Premium
Teasing out the best molecular marker in the AKT/mTOR pathway in head and neck squamous cell cancer patients
Author(s) -
Clark Cheryl,
Shah Shivang,
HermanFerdinandez Lilantha,
Ekshyyan Oleksandr,
Abreo Fleurette,
Rong Xiaohua,
McLarty Jerry,
Lurie Aubrey,
Milligan Edward J.,
Nathan CherieAnn O.
Publication year - 2010
Publication title -
the laryngoscope
Language(s) - English
Resource type - Journals
SCImago Journal Rank - 1.181
H-Index - 148
eISSN - 1531-4995
pISSN - 0023-852X
DOI - 10.1002/lary.20917
Subject(s) - pi3k/akt/mtor pathway , protein kinase b , immunohistochemistry , cancer , western blot , medicine , cancer research , head and neck cancer , biomarker , pathology , oncology , phosphorylation , biology , signal transduction , microbiology and biotechnology , biochemistry , gene
Abstract Objectives/Hypothesis: No reliable molecular biomarker is currently available for clinical application in the management of head and neck cancer patients.

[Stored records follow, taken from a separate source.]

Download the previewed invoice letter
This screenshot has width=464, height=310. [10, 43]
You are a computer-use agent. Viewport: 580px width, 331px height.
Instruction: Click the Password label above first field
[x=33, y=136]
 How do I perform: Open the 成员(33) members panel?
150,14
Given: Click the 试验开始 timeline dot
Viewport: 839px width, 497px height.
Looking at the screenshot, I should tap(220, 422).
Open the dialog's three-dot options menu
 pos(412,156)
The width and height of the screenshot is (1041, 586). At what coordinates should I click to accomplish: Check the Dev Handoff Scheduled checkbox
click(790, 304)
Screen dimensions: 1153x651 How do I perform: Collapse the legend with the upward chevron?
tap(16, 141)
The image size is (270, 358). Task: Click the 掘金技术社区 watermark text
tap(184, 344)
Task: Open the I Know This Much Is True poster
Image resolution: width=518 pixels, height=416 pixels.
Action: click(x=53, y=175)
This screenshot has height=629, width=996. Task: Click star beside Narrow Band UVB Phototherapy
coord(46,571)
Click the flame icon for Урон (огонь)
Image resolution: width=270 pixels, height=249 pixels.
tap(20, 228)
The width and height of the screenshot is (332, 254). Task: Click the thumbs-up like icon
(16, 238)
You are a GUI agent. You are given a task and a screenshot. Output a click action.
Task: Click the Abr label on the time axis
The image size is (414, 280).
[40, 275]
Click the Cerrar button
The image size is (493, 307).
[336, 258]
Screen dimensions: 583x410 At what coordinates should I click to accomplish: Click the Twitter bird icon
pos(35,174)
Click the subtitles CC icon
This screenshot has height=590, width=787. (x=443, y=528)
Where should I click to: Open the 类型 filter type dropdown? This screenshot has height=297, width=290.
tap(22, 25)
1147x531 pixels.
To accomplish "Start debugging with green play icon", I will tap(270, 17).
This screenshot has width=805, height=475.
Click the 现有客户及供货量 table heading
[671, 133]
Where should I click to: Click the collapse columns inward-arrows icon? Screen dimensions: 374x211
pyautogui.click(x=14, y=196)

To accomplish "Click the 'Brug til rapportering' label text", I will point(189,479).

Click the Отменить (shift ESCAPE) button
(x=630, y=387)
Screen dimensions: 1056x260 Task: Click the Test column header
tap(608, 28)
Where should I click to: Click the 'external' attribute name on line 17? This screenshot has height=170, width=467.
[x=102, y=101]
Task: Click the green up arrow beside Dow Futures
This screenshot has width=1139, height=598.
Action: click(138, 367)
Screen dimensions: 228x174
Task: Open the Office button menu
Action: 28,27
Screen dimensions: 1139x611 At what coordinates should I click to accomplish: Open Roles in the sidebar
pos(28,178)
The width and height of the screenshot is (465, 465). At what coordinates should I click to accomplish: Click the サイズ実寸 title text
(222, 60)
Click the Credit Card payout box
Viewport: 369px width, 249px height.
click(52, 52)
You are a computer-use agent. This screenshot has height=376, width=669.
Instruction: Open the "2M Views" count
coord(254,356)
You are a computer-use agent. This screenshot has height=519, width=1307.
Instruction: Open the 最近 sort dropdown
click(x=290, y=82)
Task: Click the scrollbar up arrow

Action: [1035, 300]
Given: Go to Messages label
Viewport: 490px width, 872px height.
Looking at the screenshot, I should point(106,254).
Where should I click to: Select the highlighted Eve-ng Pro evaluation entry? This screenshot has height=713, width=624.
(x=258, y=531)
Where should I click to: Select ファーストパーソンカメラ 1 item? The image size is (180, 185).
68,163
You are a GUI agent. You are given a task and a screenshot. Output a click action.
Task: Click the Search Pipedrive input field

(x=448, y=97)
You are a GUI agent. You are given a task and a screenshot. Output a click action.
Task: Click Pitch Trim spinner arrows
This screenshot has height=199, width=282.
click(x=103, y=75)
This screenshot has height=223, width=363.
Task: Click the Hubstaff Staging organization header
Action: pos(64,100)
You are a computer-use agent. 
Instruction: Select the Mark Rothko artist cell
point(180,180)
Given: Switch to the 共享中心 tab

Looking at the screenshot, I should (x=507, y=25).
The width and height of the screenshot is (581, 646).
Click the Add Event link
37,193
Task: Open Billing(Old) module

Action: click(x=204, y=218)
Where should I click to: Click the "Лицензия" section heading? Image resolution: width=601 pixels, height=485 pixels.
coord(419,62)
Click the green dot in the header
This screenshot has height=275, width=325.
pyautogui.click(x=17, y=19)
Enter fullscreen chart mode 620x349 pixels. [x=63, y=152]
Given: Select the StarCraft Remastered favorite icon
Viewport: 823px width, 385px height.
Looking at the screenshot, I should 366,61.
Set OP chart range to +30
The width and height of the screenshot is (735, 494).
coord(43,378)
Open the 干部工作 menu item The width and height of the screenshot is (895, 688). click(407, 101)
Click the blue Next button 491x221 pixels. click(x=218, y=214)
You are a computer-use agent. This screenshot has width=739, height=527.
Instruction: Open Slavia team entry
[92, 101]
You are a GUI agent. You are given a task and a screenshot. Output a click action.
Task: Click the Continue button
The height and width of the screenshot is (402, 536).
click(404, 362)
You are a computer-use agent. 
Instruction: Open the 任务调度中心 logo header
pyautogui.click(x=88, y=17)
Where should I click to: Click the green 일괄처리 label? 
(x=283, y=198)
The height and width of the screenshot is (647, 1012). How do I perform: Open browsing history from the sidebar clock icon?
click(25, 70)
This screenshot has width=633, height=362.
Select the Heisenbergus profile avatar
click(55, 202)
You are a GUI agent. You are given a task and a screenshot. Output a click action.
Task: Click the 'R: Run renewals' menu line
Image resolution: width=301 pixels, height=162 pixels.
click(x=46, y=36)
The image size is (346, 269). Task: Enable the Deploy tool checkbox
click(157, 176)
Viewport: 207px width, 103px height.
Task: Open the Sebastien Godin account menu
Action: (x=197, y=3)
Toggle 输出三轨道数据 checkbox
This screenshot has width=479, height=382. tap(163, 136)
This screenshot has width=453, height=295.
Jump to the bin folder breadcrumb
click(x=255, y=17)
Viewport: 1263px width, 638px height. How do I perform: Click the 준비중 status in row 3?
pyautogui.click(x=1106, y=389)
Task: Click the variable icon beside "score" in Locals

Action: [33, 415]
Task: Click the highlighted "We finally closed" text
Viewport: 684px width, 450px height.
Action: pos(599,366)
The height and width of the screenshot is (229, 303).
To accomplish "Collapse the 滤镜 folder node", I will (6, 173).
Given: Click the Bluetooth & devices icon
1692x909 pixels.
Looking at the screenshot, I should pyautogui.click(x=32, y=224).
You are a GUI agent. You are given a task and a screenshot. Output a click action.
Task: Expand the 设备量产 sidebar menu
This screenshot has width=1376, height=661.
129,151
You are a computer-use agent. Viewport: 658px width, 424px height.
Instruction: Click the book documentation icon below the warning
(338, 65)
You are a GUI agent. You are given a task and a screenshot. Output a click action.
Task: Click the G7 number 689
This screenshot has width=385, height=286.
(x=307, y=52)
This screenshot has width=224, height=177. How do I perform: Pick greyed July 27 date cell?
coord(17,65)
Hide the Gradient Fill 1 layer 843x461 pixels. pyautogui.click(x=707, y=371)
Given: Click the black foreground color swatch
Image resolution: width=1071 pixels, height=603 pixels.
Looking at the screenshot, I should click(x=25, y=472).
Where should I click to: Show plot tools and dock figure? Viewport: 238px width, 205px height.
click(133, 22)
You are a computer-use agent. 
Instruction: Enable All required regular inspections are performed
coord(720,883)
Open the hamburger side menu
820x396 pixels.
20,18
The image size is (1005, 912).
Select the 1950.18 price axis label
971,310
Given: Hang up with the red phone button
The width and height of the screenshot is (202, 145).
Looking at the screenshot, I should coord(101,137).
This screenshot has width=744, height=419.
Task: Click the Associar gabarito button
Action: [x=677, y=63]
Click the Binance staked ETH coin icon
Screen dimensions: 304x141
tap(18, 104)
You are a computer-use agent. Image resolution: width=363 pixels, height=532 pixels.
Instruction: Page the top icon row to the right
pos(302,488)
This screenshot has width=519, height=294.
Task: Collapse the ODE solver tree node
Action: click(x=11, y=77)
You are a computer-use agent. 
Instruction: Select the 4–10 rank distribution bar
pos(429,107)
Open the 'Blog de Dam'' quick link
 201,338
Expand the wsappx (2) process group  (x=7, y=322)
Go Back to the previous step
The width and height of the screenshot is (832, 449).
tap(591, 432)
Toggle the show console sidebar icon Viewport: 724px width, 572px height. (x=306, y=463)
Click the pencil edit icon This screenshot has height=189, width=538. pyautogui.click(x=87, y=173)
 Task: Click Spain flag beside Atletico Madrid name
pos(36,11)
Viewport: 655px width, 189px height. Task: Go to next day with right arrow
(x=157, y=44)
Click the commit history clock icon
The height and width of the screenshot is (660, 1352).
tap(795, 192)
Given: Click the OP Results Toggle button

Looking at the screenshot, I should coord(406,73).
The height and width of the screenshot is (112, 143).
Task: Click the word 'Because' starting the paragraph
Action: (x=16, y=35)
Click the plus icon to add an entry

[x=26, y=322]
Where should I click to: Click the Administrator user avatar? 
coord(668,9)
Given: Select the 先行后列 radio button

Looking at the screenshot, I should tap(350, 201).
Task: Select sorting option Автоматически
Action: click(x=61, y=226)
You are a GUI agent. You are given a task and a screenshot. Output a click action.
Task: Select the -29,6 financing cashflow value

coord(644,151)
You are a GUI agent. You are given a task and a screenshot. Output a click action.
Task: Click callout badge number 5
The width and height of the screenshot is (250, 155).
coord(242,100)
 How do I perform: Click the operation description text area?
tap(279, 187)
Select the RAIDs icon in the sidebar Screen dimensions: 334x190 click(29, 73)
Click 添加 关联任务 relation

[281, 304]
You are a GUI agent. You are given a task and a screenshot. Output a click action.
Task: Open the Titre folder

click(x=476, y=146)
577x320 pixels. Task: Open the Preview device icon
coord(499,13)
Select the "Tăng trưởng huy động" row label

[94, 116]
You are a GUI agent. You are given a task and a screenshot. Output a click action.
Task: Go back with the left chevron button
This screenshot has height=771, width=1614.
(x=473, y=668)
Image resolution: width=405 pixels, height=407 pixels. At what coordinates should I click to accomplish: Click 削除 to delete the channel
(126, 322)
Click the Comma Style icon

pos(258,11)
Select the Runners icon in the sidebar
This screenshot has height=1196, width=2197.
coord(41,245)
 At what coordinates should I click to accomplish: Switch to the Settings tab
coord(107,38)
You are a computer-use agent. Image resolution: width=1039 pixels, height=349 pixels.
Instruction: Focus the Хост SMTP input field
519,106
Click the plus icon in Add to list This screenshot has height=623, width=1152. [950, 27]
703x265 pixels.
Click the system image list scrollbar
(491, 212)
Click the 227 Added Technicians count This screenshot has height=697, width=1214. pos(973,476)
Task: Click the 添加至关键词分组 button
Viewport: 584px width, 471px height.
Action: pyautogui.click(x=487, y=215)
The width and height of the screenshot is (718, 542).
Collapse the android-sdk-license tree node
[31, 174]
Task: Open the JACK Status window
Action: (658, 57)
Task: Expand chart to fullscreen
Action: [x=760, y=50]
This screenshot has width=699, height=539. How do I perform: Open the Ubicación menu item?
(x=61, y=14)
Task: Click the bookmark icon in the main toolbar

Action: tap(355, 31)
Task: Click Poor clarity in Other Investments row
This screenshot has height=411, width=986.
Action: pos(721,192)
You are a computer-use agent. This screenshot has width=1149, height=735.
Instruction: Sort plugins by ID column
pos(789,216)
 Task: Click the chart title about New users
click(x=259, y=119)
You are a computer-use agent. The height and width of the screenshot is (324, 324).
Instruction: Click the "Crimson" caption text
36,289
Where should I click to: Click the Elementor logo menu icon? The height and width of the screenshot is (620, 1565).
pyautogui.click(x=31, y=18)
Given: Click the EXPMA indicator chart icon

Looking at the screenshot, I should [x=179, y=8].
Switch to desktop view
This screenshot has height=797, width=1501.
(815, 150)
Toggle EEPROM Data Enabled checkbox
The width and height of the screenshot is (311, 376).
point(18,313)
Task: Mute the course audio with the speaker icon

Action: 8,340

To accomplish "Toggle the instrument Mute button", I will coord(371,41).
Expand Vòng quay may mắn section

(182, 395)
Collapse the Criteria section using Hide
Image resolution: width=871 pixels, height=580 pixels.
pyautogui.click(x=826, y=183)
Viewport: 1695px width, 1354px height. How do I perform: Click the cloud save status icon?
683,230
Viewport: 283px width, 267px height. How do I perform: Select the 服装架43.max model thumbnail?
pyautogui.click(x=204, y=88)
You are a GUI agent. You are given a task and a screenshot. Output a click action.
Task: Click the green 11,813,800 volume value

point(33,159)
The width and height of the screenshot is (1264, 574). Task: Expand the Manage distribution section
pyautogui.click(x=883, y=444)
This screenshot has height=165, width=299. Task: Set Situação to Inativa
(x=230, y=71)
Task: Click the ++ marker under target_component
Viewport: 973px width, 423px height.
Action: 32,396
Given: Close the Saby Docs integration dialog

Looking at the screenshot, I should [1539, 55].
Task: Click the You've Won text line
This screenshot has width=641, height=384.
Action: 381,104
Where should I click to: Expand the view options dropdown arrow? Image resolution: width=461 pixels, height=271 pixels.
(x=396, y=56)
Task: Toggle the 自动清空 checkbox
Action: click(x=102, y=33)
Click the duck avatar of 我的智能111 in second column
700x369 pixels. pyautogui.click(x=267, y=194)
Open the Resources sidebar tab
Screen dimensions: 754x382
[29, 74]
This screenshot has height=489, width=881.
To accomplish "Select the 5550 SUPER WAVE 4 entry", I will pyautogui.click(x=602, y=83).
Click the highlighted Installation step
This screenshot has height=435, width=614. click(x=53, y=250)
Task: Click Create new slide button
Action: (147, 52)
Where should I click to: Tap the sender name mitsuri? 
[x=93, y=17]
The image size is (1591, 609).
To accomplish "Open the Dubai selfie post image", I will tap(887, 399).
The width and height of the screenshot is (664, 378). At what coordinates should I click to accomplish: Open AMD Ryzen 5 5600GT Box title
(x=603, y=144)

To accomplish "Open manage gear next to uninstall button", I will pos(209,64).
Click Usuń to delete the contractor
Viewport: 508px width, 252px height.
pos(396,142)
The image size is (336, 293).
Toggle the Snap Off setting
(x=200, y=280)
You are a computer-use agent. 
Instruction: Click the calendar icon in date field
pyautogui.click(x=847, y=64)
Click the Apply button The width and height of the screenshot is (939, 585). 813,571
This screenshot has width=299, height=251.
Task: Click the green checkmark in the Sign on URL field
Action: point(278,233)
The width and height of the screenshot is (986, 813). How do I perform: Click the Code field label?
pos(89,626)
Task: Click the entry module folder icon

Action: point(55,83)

The AKT/mTOR pathway is activated in 90% to 100% of head and neck squamous cell cancer (HNSCC) and could be promising biomarkers closely linked to cancer incidence. Study Design: Retrospective study of HNSCC and non‐cancer patients. Methods: Oral mucosa from noncancer patients were compared to HNSCC tumors and junctional zone mucosa. The candidate biomarkers mTOR, AKT, 4EBP1, and S6 kinase, signaling components upstream and downstream of mTOR that appear dysregulated in HNSCC, were evaluated using immunohistochemistry (IHC) and Western blot analysis. Results: Expression of phosphorylated AKT and phosphorylated mTOR were significantly higher in cancer patient tumors compared to noncancer oral mucosa samples ( P = .004 and P = .026, respectively) by Western blot analysis. Expression of p‐mTOR and p‐4EBP1 were higher in patient junctional zones compared to tumors (p = 0.017 and p = 0.022, respectively) and no difference in p‐AKT or p‐S6 expression in HNSCC patients' junctional zone compared to tumors. IHC‐demonstrated p‐mTOR expression was 81.9% sensitive and 100% specific in differentiating cancer from noncancer mucosa, whereas p‐4EBP1 expression by IHC was only 50.0% sensitive and 95.5% specific in differentiating normal mucosa from HNSCC ( P < .01). Conclusions: Phosphorylated mTOR appears to be a reliable biomarker by both Western blot analysis ( P = .026) and IHC in human head and neck cancer ( P < .001). Moreover, phosphorylated AKT, which is immediately upstream of mTOR, is a potential biomarker that should be further studied. Clinical trials with mTOR inhibitors are being evaluated for HNSCC, and selecting patients that are likely to respond to these inhibitors requires identifying and validating predictive biomarkers of response.